### Directive
Rewrite the records below with every occurrence of "GUI agent" substituted by "UI automation agent", keeping everything else unchanged.

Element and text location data

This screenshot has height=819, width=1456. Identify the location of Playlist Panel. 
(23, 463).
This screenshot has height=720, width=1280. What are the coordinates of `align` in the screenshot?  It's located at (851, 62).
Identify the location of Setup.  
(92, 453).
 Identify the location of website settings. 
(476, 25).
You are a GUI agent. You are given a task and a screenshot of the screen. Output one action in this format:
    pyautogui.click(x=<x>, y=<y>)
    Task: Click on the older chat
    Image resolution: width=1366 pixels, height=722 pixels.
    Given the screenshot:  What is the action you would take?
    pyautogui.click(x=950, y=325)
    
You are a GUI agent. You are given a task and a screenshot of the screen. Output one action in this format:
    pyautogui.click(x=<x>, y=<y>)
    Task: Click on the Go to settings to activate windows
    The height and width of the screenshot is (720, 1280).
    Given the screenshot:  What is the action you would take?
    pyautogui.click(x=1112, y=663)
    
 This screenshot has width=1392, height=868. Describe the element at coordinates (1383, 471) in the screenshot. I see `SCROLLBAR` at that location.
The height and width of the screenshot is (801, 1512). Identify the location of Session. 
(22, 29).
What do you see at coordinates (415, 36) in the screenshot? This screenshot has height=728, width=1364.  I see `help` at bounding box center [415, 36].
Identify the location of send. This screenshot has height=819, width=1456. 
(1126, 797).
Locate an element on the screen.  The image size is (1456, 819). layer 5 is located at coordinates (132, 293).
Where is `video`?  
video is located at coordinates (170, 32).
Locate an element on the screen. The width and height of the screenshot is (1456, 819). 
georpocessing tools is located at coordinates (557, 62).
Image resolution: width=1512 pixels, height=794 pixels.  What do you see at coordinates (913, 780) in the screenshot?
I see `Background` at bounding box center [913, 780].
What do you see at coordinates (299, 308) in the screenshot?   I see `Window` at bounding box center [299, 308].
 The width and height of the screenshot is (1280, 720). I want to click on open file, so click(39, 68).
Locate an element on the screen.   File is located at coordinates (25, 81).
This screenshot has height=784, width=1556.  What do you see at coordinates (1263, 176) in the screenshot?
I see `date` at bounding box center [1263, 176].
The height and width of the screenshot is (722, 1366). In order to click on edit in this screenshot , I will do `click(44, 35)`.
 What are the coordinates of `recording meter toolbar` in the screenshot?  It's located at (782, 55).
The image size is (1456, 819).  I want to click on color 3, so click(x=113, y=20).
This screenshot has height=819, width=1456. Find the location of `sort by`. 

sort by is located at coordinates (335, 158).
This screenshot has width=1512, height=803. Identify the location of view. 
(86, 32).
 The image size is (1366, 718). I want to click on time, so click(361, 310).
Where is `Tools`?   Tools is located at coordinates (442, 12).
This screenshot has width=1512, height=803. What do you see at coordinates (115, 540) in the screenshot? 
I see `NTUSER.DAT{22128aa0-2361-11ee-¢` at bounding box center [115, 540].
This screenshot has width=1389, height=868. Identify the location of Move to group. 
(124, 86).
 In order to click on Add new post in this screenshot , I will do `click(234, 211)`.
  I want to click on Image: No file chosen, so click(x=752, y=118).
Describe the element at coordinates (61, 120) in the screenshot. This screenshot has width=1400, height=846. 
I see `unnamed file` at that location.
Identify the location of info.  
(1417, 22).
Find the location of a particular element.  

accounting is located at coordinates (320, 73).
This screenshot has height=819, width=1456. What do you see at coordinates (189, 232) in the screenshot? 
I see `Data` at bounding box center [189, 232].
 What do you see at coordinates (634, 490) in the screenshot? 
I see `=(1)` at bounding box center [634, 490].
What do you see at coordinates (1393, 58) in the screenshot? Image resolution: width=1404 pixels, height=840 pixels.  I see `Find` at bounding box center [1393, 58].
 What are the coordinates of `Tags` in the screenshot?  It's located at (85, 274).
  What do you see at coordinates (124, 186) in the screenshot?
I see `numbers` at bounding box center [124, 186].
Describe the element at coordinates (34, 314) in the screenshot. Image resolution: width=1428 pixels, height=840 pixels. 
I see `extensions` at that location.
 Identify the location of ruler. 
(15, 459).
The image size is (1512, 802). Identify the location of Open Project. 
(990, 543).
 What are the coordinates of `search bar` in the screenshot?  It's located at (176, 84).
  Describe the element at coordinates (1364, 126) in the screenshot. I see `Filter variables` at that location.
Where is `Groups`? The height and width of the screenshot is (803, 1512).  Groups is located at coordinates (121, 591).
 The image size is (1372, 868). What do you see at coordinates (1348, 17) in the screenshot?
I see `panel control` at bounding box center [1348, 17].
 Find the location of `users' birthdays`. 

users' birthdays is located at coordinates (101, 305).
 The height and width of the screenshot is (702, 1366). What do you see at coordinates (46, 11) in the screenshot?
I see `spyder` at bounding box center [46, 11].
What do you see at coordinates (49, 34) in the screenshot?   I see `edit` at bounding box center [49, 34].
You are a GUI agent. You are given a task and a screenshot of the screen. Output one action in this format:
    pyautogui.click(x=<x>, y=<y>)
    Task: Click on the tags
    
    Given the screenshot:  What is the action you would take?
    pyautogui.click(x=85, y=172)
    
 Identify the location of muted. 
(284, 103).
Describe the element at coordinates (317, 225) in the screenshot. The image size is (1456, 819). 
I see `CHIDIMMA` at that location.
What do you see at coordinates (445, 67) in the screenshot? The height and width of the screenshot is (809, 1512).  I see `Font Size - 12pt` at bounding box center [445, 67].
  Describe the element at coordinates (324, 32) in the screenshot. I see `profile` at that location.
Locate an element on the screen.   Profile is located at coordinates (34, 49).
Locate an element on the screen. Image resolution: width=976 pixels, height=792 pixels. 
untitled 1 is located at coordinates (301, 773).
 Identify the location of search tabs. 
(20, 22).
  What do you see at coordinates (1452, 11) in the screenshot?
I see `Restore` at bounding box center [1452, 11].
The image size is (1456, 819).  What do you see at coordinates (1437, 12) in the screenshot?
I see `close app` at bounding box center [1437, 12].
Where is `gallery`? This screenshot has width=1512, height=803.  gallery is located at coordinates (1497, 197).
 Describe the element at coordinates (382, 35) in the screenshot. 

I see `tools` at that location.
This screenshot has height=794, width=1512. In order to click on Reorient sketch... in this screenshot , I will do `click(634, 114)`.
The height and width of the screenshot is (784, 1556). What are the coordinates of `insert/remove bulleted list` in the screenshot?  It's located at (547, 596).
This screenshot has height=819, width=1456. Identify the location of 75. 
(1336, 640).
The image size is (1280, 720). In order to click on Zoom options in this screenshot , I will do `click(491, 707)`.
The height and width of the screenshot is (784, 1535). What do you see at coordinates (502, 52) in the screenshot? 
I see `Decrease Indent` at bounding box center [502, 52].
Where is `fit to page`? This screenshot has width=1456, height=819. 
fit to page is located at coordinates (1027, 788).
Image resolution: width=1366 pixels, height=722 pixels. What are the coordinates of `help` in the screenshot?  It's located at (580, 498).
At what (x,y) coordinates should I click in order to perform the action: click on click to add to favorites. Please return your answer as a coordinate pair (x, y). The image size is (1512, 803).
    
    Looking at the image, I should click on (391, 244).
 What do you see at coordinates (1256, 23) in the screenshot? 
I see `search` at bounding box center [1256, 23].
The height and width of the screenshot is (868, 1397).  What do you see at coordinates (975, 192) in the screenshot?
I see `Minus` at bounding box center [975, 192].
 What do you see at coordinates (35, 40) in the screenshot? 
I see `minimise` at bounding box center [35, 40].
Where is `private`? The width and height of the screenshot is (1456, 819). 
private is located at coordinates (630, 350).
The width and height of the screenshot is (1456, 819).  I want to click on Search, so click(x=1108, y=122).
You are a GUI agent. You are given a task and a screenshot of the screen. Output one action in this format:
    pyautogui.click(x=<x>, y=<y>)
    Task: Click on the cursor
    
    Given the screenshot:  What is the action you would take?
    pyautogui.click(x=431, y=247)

### Response to the exercise
This screenshot has height=819, width=1456. Identify the location of Playlist Panel. 
(23, 463).
This screenshot has height=720, width=1280. What are the coordinates of `align` in the screenshot?  It's located at (851, 62).
Identify the location of Setup.  
(92, 453).
 Identify the location of website settings. 
(476, 25).
You are a UI automation agent. You are given a task and a screenshot of the screen. Output one action in this format:
    pyautogui.click(x=<x>, y=<y>)
    Task: Click on the older chat
    Image resolution: width=1366 pixels, height=722 pixels.
    Given the screenshot:  What is the action you would take?
    pyautogui.click(x=950, y=325)
    
You are a UI automation agent. You are given a task and a screenshot of the screen. Output one action in this format:
    pyautogui.click(x=<x>, y=<y>)
    Task: Click on the Go to settings to activate windows
    The height and width of the screenshot is (720, 1280).
    Given the screenshot:  What is the action you would take?
    pyautogui.click(x=1112, y=663)
    
 This screenshot has width=1392, height=868. Describe the element at coordinates (1383, 471) in the screenshot. I see `SCROLLBAR` at that location.
The height and width of the screenshot is (801, 1512). Identify the location of Session. 
(22, 29).
What do you see at coordinates (415, 36) in the screenshot? This screenshot has height=728, width=1364.  I see `help` at bounding box center [415, 36].
Identify the location of send. This screenshot has height=819, width=1456. 
(1126, 797).
Locate an element on the screen.  The image size is (1456, 819). layer 5 is located at coordinates (132, 293).
Where is `video`?  
video is located at coordinates (170, 32).
Locate an element on the screen. The width and height of the screenshot is (1456, 819). 
georpocessing tools is located at coordinates (557, 62).
Image resolution: width=1512 pixels, height=794 pixels.  What do you see at coordinates (913, 780) in the screenshot?
I see `Background` at bounding box center [913, 780].
What do you see at coordinates (299, 308) in the screenshot?   I see `Window` at bounding box center [299, 308].
 The width and height of the screenshot is (1280, 720). I want to click on open file, so click(39, 68).
Locate an element on the screen.   File is located at coordinates (25, 81).
This screenshot has height=784, width=1556.  What do you see at coordinates (1263, 176) in the screenshot?
I see `date` at bounding box center [1263, 176].
The height and width of the screenshot is (722, 1366). In order to click on edit in this screenshot , I will do `click(44, 35)`.
 What are the coordinates of `recording meter toolbar` in the screenshot?  It's located at (782, 55).
The image size is (1456, 819).  I want to click on color 3, so click(x=113, y=20).
This screenshot has height=819, width=1456. Find the location of `sort by`. 

sort by is located at coordinates (335, 158).
This screenshot has width=1512, height=803. Identify the location of view. 
(86, 32).
 The image size is (1366, 718). I want to click on time, so click(361, 310).
Where is `Tools`?   Tools is located at coordinates (442, 12).
This screenshot has width=1512, height=803. What do you see at coordinates (115, 540) in the screenshot? 
I see `NTUSER.DAT{22128aa0-2361-11ee-¢` at bounding box center [115, 540].
This screenshot has width=1389, height=868. Identify the location of Move to group. 
(124, 86).
 In order to click on Add new post in this screenshot , I will do `click(234, 211)`.
  I want to click on Image: No file chosen, so click(x=752, y=118).
Describe the element at coordinates (61, 120) in the screenshot. This screenshot has width=1400, height=846. 
I see `unnamed file` at that location.
Identify the location of info.  
(1417, 22).
Find the location of a particular element.  

accounting is located at coordinates (320, 73).
This screenshot has height=819, width=1456. What do you see at coordinates (189, 232) in the screenshot? 
I see `Data` at bounding box center [189, 232].
 What do you see at coordinates (634, 490) in the screenshot? 
I see `=(1)` at bounding box center [634, 490].
What do you see at coordinates (1393, 58) in the screenshot? Image resolution: width=1404 pixels, height=840 pixels.  I see `Find` at bounding box center [1393, 58].
 What are the coordinates of `Tags` in the screenshot?  It's located at (85, 274).
  What do you see at coordinates (124, 186) in the screenshot?
I see `numbers` at bounding box center [124, 186].
Describe the element at coordinates (34, 314) in the screenshot. Image resolution: width=1428 pixels, height=840 pixels. 
I see `extensions` at that location.
 Identify the location of ruler. 
(15, 459).
The image size is (1512, 802). Identify the location of Open Project. 
(990, 543).
 What are the coordinates of `search bar` in the screenshot?  It's located at (176, 84).
  Describe the element at coordinates (1364, 126) in the screenshot. I see `Filter variables` at that location.
Where is `Groups`? The height and width of the screenshot is (803, 1512).  Groups is located at coordinates (121, 591).
 The image size is (1372, 868). What do you see at coordinates (1348, 17) in the screenshot?
I see `panel control` at bounding box center [1348, 17].
 Find the location of `users' birthdays`. 

users' birthdays is located at coordinates (101, 305).
 The height and width of the screenshot is (702, 1366). What do you see at coordinates (46, 11) in the screenshot?
I see `spyder` at bounding box center [46, 11].
What do you see at coordinates (49, 34) in the screenshot?   I see `edit` at bounding box center [49, 34].
You are a UI automation agent. You are given a task and a screenshot of the screen. Output one action in this format:
    pyautogui.click(x=<x>, y=<y>)
    Task: Click on the tags
    
    Given the screenshot:  What is the action you would take?
    pyautogui.click(x=85, y=172)
    
 Identify the location of muted. 
(284, 103).
Describe the element at coordinates (317, 225) in the screenshot. The image size is (1456, 819). 
I see `CHIDIMMA` at that location.
What do you see at coordinates (445, 67) in the screenshot? The height and width of the screenshot is (809, 1512).  I see `Font Size - 12pt` at bounding box center [445, 67].
  Describe the element at coordinates (324, 32) in the screenshot. I see `profile` at that location.
Locate an element on the screen.   Profile is located at coordinates (34, 49).
Locate an element on the screen. Image resolution: width=976 pixels, height=792 pixels. 
untitled 1 is located at coordinates (301, 773).
 Identify the location of search tabs. 
(20, 22).
  What do you see at coordinates (1452, 11) in the screenshot?
I see `Restore` at bounding box center [1452, 11].
The image size is (1456, 819).  What do you see at coordinates (1437, 12) in the screenshot?
I see `close app` at bounding box center [1437, 12].
Where is `gallery`? This screenshot has width=1512, height=803.  gallery is located at coordinates (1497, 197).
 Describe the element at coordinates (382, 35) in the screenshot. 

I see `tools` at that location.
This screenshot has height=794, width=1512. In order to click on Reorient sketch... in this screenshot , I will do `click(634, 114)`.
The height and width of the screenshot is (784, 1556). What are the coordinates of `insert/remove bulleted list` in the screenshot?  It's located at (547, 596).
This screenshot has height=819, width=1456. Identify the location of 75. 
(1336, 640).
The image size is (1280, 720). In order to click on Zoom options in this screenshot , I will do `click(491, 707)`.
The height and width of the screenshot is (784, 1535). What do you see at coordinates (502, 52) in the screenshot? 
I see `Decrease Indent` at bounding box center [502, 52].
Where is `fit to page`? This screenshot has width=1456, height=819. 
fit to page is located at coordinates (1027, 788).
Image resolution: width=1366 pixels, height=722 pixels. What are the coordinates of `help` in the screenshot?  It's located at (580, 498).
At what (x,y) coordinates should I click in order to perform the action: click on click to add to favorites. Please return your answer as a coordinate pair (x, y). The image size is (1512, 803).
    
    Looking at the image, I should click on (391, 244).
 What do you see at coordinates (1256, 23) in the screenshot? 
I see `search` at bounding box center [1256, 23].
The height and width of the screenshot is (868, 1397).  What do you see at coordinates (975, 192) in the screenshot?
I see `Minus` at bounding box center [975, 192].
 What do you see at coordinates (35, 40) in the screenshot? 
I see `minimise` at bounding box center [35, 40].
Where is `private`? The width and height of the screenshot is (1456, 819). 
private is located at coordinates (630, 350).
The width and height of the screenshot is (1456, 819).  I want to click on Search, so click(x=1108, y=122).
You are a UI automation agent. You are given a task and a screenshot of the screen. Output one action in this format:
    pyautogui.click(x=<x>, y=<y>)
    Task: Click on the cursor
    
    Given the screenshot:  What is the action you would take?
    pyautogui.click(x=431, y=247)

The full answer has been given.